Whither paper-based medical records systems?

I have this infographic (below) to share which shows how as technology has advanced over the last 50 years (from 1960 till today), yet most of us accept that medical records are still kept in paper files, and that’s the way it is. Technology has evolved over those many years and has brought sweeping changes, brought about many changes, whither paper-based medical records systems?

Infographic credit : infographiclist.com

Since back in the mid 70s when I started my career in Health Information Management (HIM) / Medical Records (MR) Management  there is no way I would ever have dreamt of where we are technologically today.

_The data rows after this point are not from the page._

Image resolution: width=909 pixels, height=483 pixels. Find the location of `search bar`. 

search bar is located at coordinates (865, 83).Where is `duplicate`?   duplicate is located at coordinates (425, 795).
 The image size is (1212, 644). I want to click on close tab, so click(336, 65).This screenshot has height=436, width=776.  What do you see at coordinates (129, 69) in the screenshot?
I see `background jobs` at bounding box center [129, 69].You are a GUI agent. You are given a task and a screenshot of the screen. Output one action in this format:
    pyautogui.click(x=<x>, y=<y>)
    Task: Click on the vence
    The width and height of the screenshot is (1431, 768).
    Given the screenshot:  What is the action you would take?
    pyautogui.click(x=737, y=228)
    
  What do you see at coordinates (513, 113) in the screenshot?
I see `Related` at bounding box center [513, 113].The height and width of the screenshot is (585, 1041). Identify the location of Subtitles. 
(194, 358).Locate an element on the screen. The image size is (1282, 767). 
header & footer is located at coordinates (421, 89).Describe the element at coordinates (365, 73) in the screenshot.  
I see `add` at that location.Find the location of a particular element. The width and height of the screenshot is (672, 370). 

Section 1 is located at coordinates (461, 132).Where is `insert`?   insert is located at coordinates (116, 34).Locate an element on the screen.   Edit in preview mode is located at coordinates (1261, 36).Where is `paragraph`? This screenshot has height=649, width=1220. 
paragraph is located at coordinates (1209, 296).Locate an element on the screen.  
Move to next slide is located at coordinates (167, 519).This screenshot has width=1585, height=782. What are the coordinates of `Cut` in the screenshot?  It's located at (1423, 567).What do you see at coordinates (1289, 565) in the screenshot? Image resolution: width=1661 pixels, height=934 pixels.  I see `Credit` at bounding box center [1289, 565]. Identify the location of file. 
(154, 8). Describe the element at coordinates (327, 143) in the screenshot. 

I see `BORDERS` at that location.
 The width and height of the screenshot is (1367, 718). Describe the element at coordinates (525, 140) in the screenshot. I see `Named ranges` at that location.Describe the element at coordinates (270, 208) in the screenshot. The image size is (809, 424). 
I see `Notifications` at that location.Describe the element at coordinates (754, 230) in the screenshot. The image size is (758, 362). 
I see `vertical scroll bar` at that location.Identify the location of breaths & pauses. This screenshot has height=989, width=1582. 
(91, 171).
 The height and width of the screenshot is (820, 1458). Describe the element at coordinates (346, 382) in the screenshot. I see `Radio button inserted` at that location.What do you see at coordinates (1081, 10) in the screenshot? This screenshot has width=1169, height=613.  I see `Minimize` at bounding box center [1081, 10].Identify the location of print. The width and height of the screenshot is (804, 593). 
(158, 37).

I wonder what our medical records systems will be like in 2020 technologically, when Malaysia envisions to be a developed nation.

2020 is just under 8 years more to arrive, meanwhile have we thought how much time is being wasted on paper activities that could so easily be streamlined?

This is how it looks (below) at a typical medical records department here in Malaysia.

Image credit : Hospital Universiti Sains Malaysia (HUSM) – Active medical record folders, Medical Records Unit

Is your life as an HIM / MR practitioner going to become easier – and much more organised if we moved to computer-based medical records, lured by the promise that once you move to a paperless way of organising things?

Talk about getting rid of paper, I hope hospitals everywhere can go from a large file room with tons of paper in files to a large server with high-tech programs, surely we’ve saved thousands of trees and dollars by doing so.

Below is what you can expect if we do away with paper.

Image credit : gobartimes.org/

Although access online is available 24/7 for everything from shopping to helping with homework, it is not available for medical records. Patients, doctors and other caregivers who rely on the medical system may find themselves in a dire situation when data about the most critical information about health and quality of life can’t be accessed in a timely manner that would and should guide future treatment. Yet it ought to be. The cost comes in wasted time, diminished quality of care, duplicate testing, needless expense, unnecessary worry and, worst of all, in lives lost.

Is then the paper-based medical records system not good enough anymore?

The technology applied in ATMs and on-line banking provide universal access to financial records, and one can access them on-line, too. The paper-based system of medical information currently in use has no connectivity, no ease of access for either patients or providers, and limited security and tracking of access. It is a barrier to improved treatment. This kind of technology could and should be applied to healthcare as it means more than convenience, this technology will definitely save lives. What is needed, is making the connection, and I think the technological answer to the need is within reach.

I hope for the day is not far off when we can walk into a HIM/MR department of a hospital and not see anymore medical records still kept in paper files!